Try it> Lines, not repeats, are what count: give the number of lines below that hold "agent", and nothing more.
::::
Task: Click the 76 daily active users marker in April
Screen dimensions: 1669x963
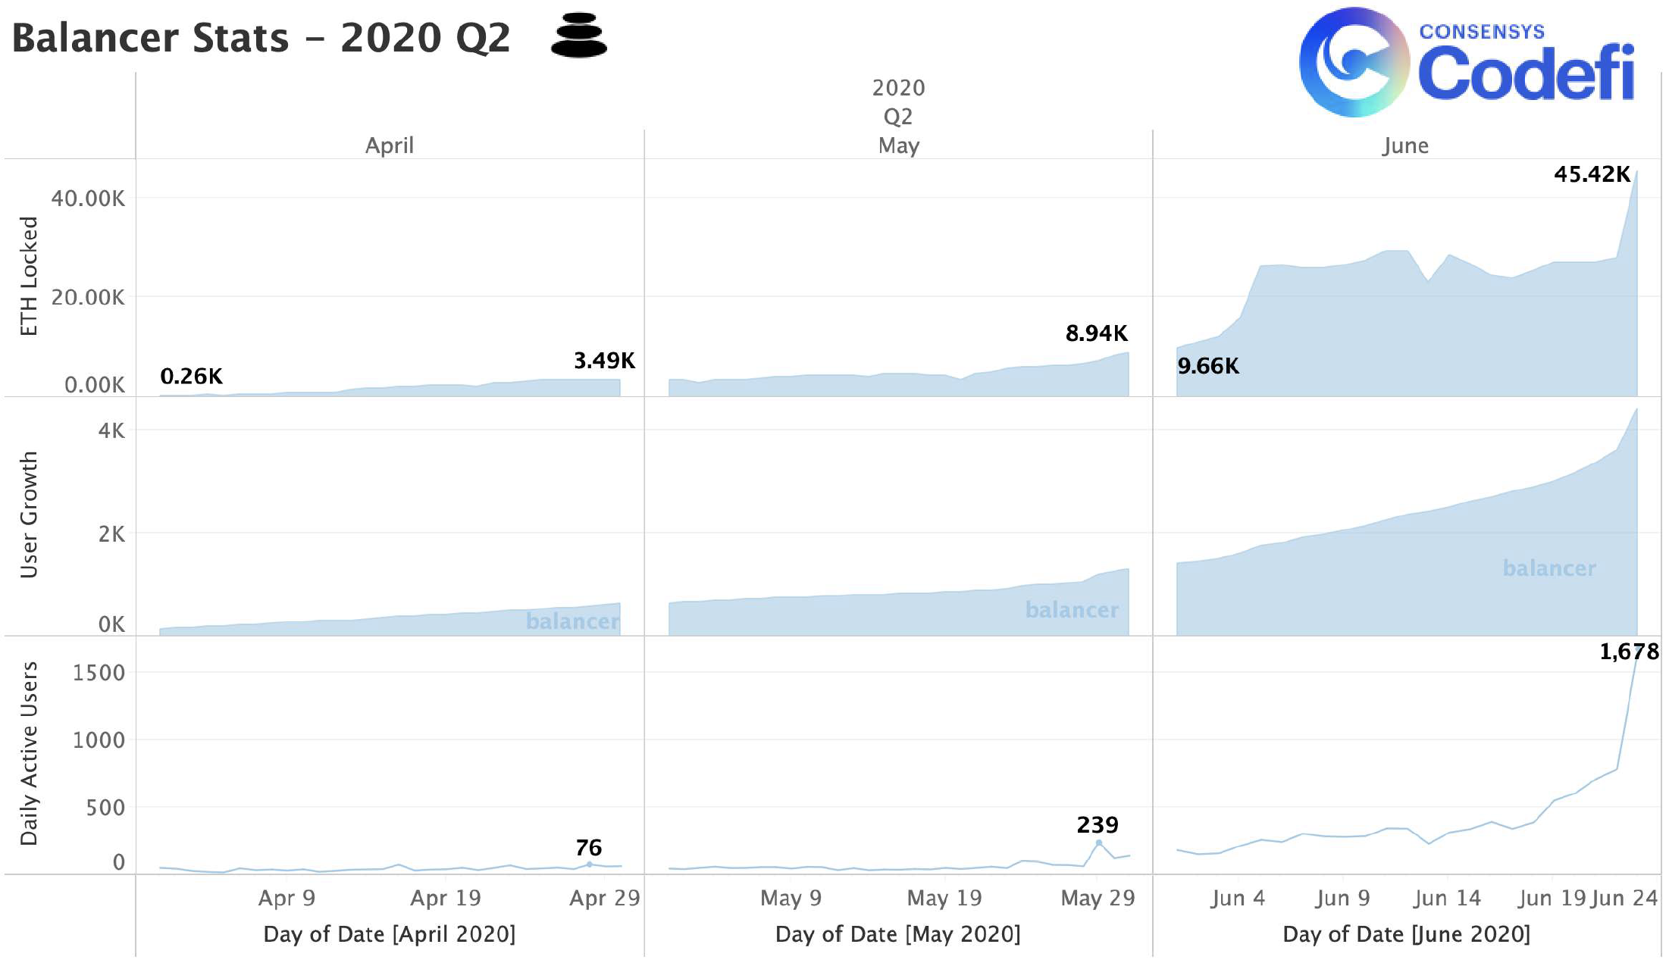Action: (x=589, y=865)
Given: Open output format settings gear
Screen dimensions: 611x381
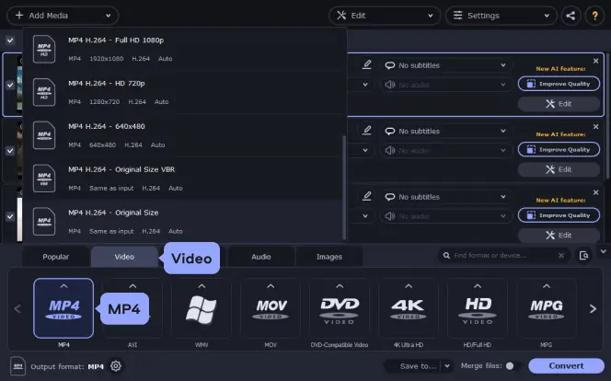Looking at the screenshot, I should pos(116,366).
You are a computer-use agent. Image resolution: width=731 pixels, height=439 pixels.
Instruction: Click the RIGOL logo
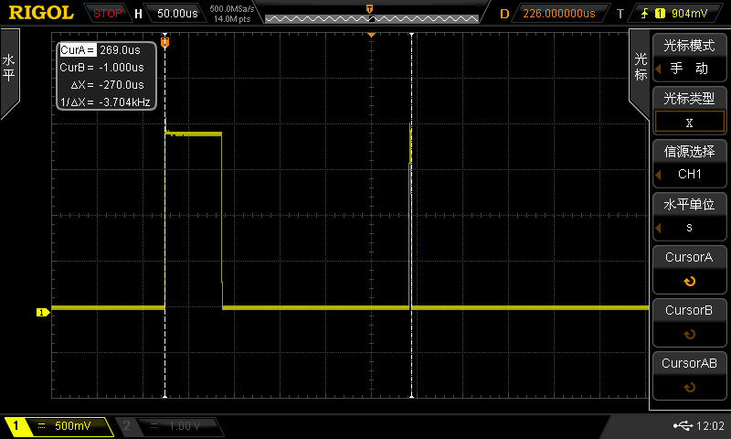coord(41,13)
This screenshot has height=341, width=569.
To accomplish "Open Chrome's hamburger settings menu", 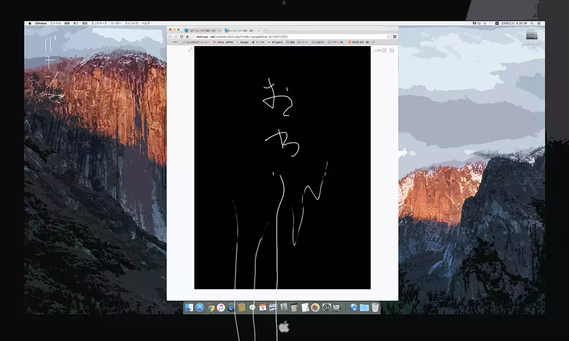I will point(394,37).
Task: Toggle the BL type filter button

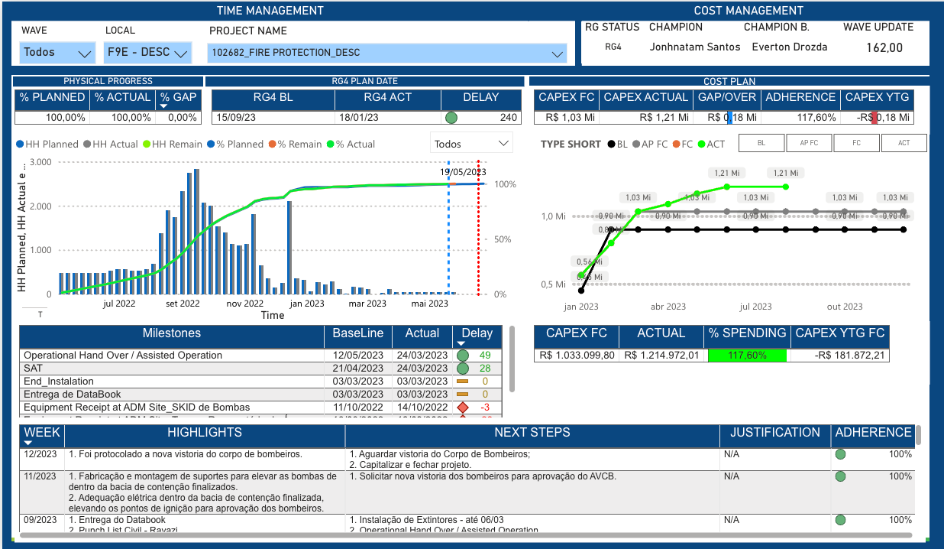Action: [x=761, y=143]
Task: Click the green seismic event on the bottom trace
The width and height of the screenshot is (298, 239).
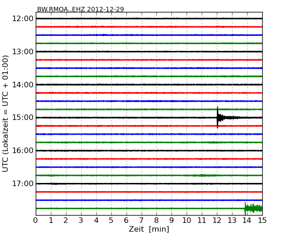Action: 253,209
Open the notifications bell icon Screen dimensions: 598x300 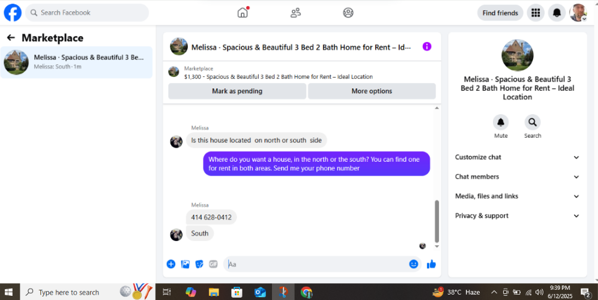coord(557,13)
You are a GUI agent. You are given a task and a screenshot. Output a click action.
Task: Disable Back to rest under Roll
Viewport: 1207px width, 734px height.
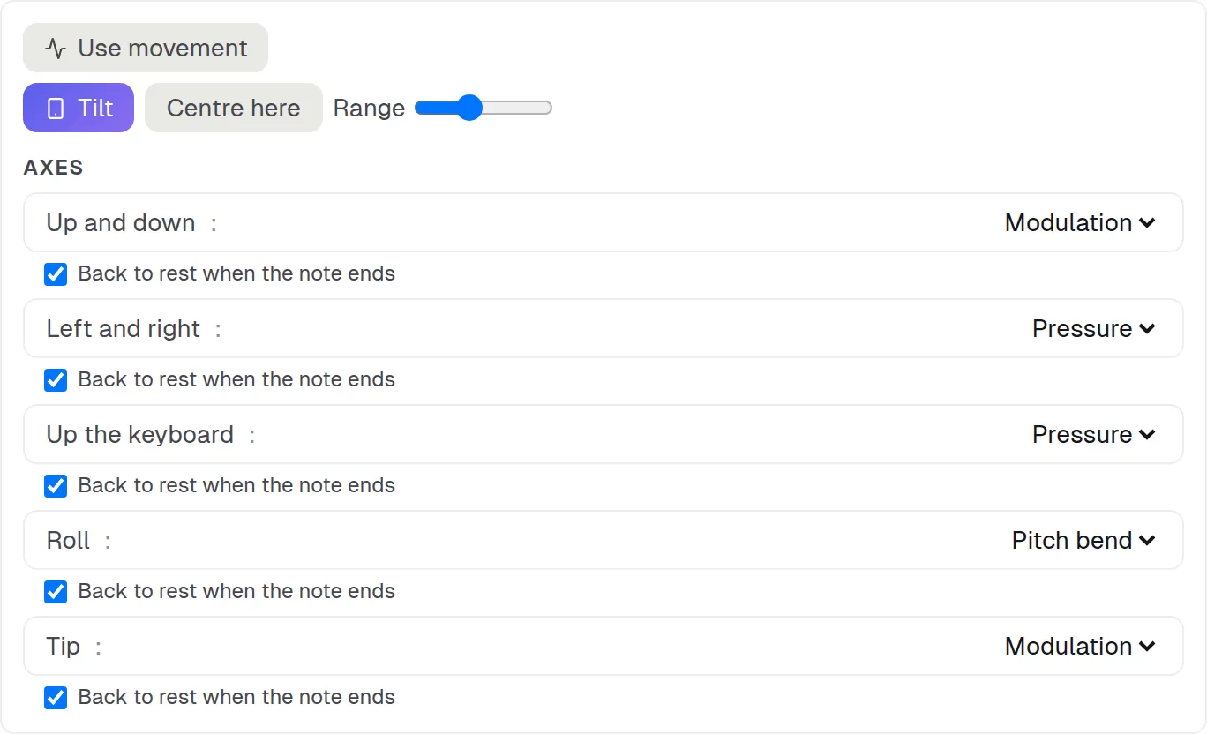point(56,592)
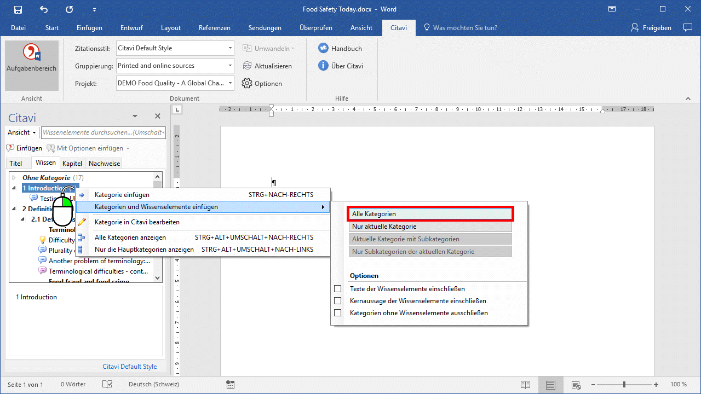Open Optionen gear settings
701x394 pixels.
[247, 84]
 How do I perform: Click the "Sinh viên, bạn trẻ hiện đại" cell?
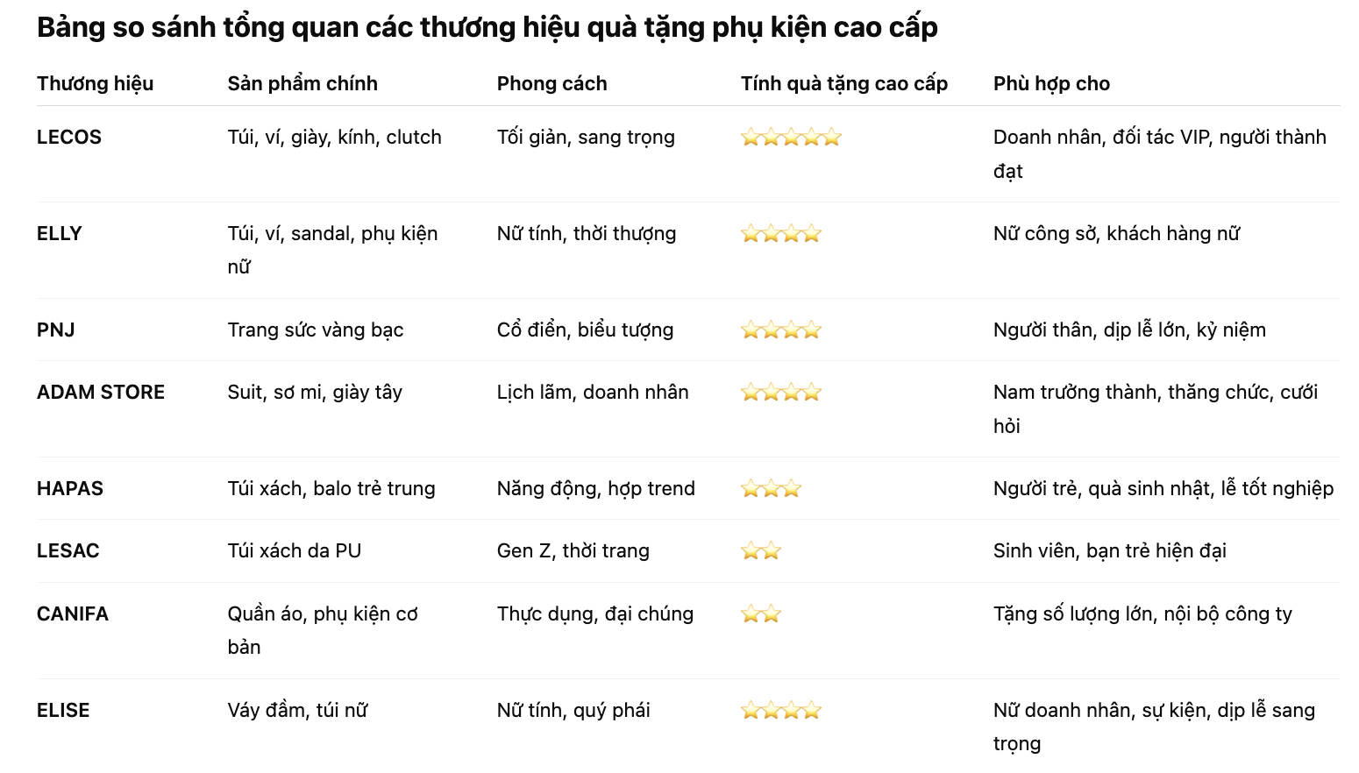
::::
Answer section> 2